Unfortunately, this fine pub was badly damaged by a bomb, and almost all of it had to be replaced inside.
Happily, the reconstructed snugs have been done in a style loyal to the original, and the splendid mahogany showcase, which dates back to the early twenties, is still proudly magnificent behind the counter.
This showcase is said to have been made by prison labour, by prisoners from the old Derry Gaol in Bishop Street.
The Grand Central was owned by the Mulherne family from the twenties up to the late eighties, and the family is to be commended for having resisted the temptation to inflict wholesale change and modernisation upon it.
The black and white stone-tiled floor is now under a carpet for no other reason than the unavailability of replacement tiles for the broken ones, but you can still see in the front porch the familiar traditional black and white diamond shapes.
The present owner also ‘runs’ The Derby in Great James Street: another pub with a fine Victorian exterior.

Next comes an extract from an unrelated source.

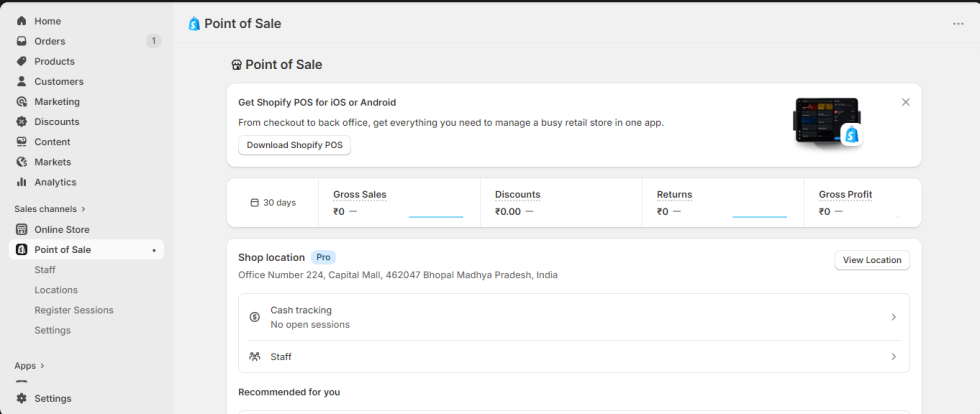Open Analytics bar chart icon

pyautogui.click(x=21, y=182)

It was designed by an architect who was also responsible for two other buildings in the city: Austin’s in the Diamond, and Doherty’s in Waterloo Street, and his architectural signature, the distinctive curved windows, is in evidence in all three.
The Savoy Grill, Derry The Savoy Grill was patronised by royalty during the Second World War, but is noteworthy in that it claims to be the first bar in Ireland to introduce “Men Only” regulations for licensed premises.